> EXERCISE BRIEF: Find the lines in the records below that contain "agent", and report each of them.

> SUPPLIED DATA:
● ● ● ● ●

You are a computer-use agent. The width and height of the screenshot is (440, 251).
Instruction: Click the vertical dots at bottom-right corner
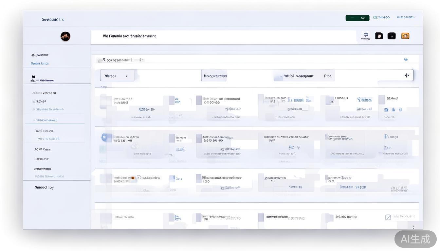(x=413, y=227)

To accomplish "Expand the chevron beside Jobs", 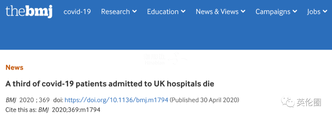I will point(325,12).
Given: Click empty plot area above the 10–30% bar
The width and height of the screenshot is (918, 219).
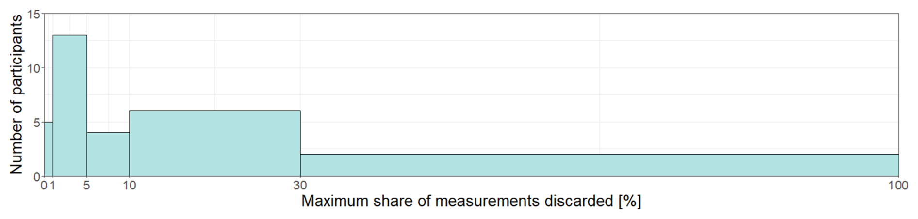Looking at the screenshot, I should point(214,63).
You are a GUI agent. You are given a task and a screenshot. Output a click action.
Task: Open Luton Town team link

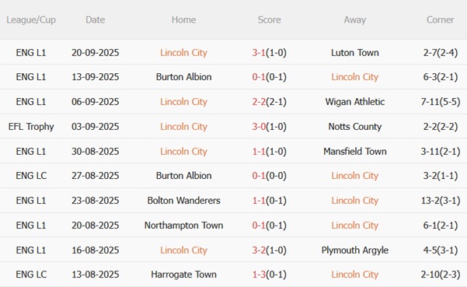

● ● ● ● ●

> RESULT:
You are a computer-use agent. The width and height of the screenshot is (440, 251).
You are a GUI agent. You are given a task and a screenshot. Output a click action.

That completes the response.